Records about finding elements on screens
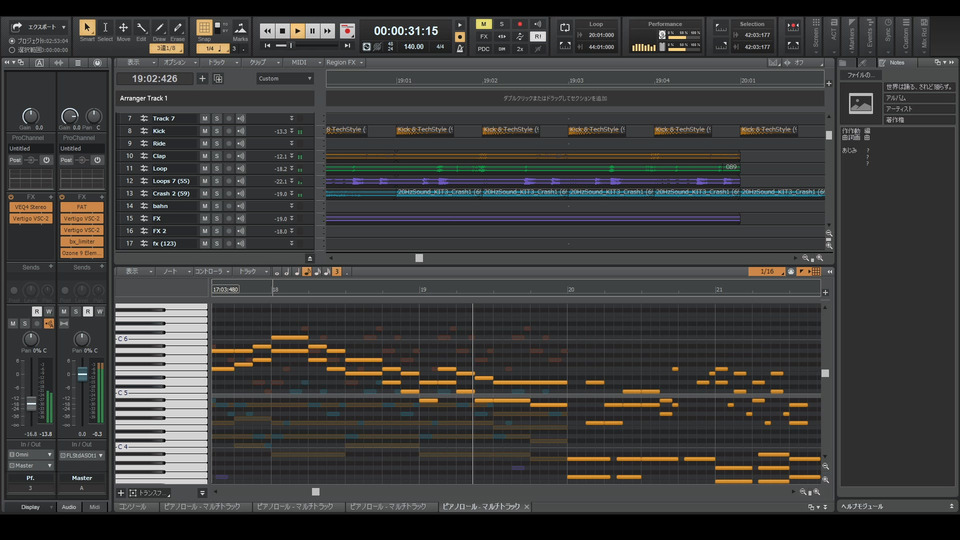Click the Vertigo VSC-2 effect on Master

pos(81,218)
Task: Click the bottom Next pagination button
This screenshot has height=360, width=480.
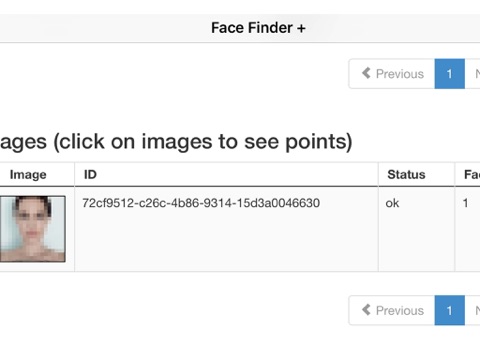Action: tap(473, 310)
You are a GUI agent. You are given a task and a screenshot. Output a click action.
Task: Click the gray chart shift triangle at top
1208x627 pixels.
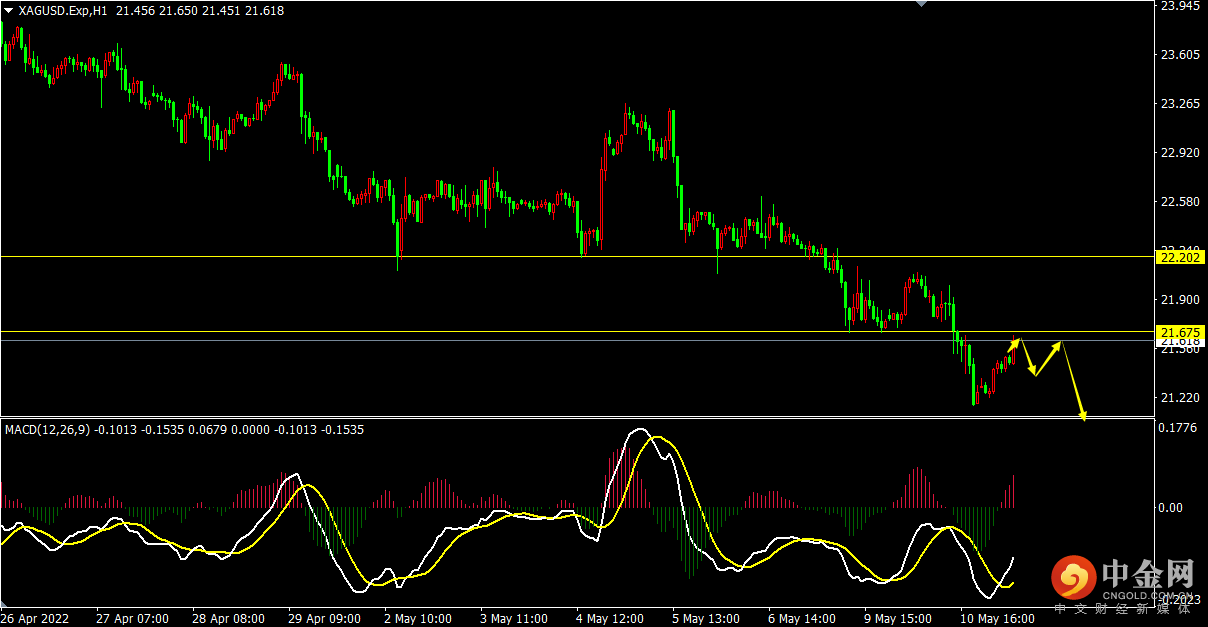[923, 5]
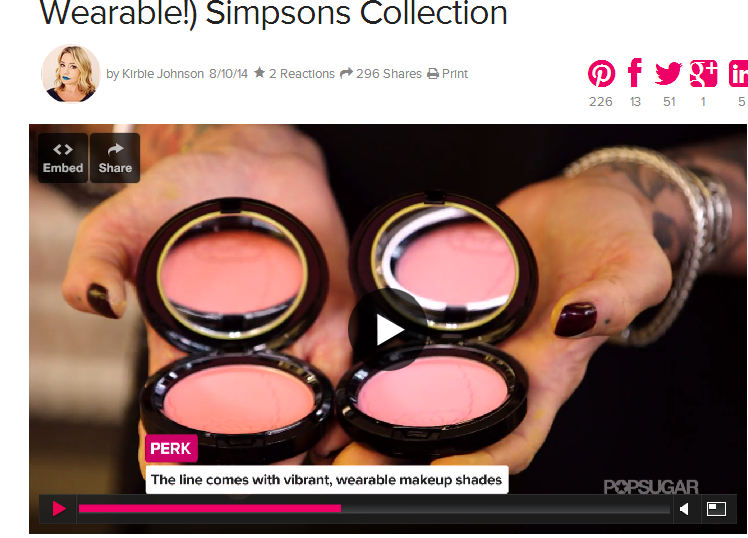Share via LinkedIn icon

[738, 73]
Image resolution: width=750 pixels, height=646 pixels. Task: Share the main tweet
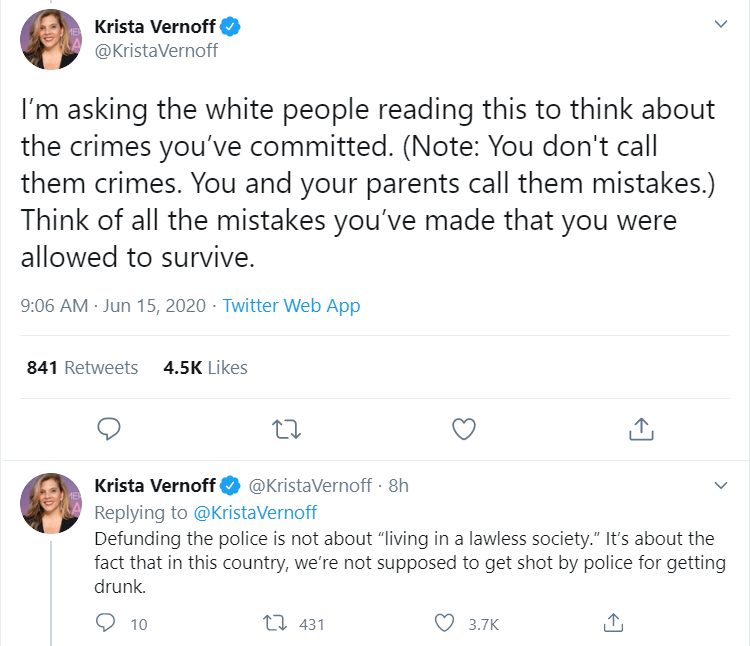[x=641, y=429]
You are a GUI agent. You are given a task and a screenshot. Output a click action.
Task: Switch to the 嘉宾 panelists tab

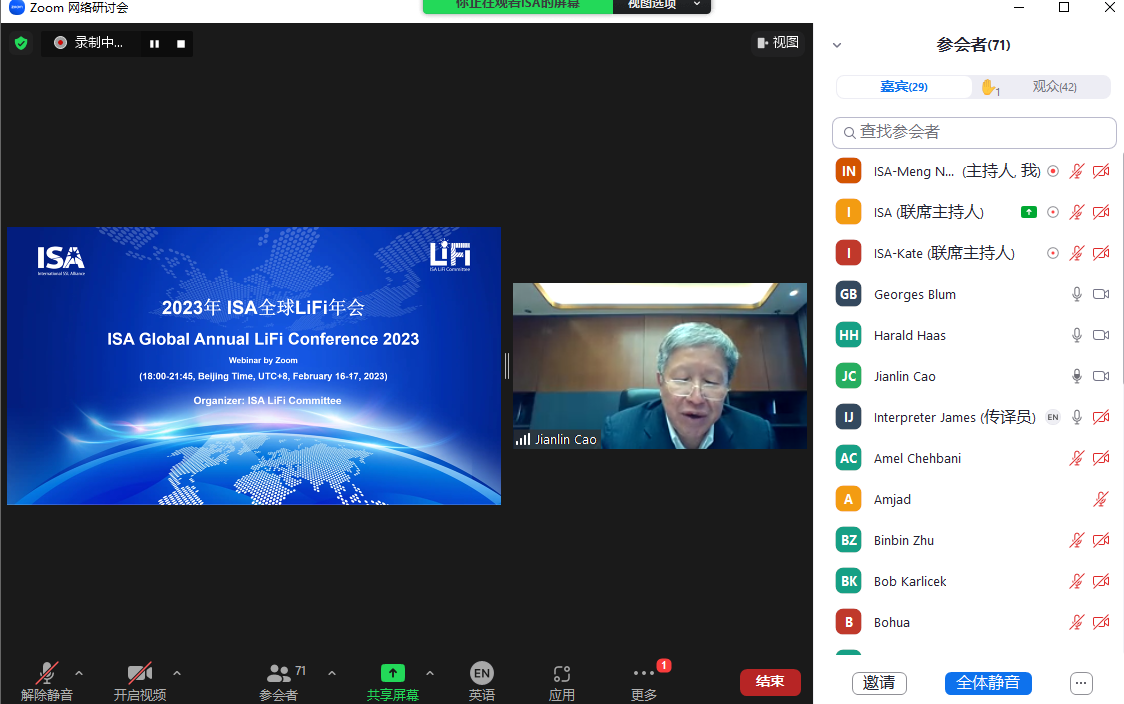[x=904, y=87]
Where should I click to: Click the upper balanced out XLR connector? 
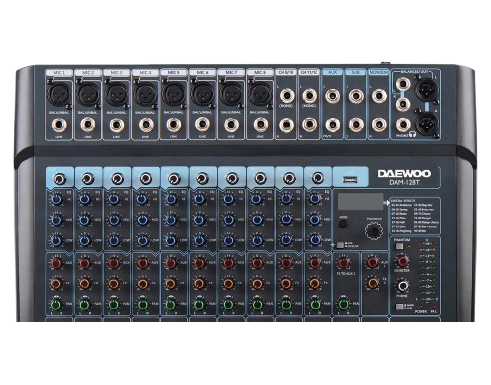pos(427,89)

▶ Set exercise: Copy out every line of the records above word for word, leaving out the pictures.

▶ The output:
Click the Vertigo VSC-2 effect on Master

pos(81,218)
Task: Click the bottom Next pagination button
This screenshot has height=360, width=480.
Action: tap(473, 310)
You are a GUI agent. You are given a task and a screenshot. Output a click action.
Task: Click the gray chart shift triangle at top
1208x627 pixels.
[923, 5]
Share via LinkedIn icon

[738, 73]
Image resolution: width=750 pixels, height=646 pixels. Task: Share the main tweet
[x=641, y=429]
You are a GUI agent. You are given a task and a screenshot. Output a click action.
Task: Switch to the 嘉宾 panelists tab

[x=904, y=87]
Where should I click to: Click the upper balanced out XLR connector? 
pos(427,89)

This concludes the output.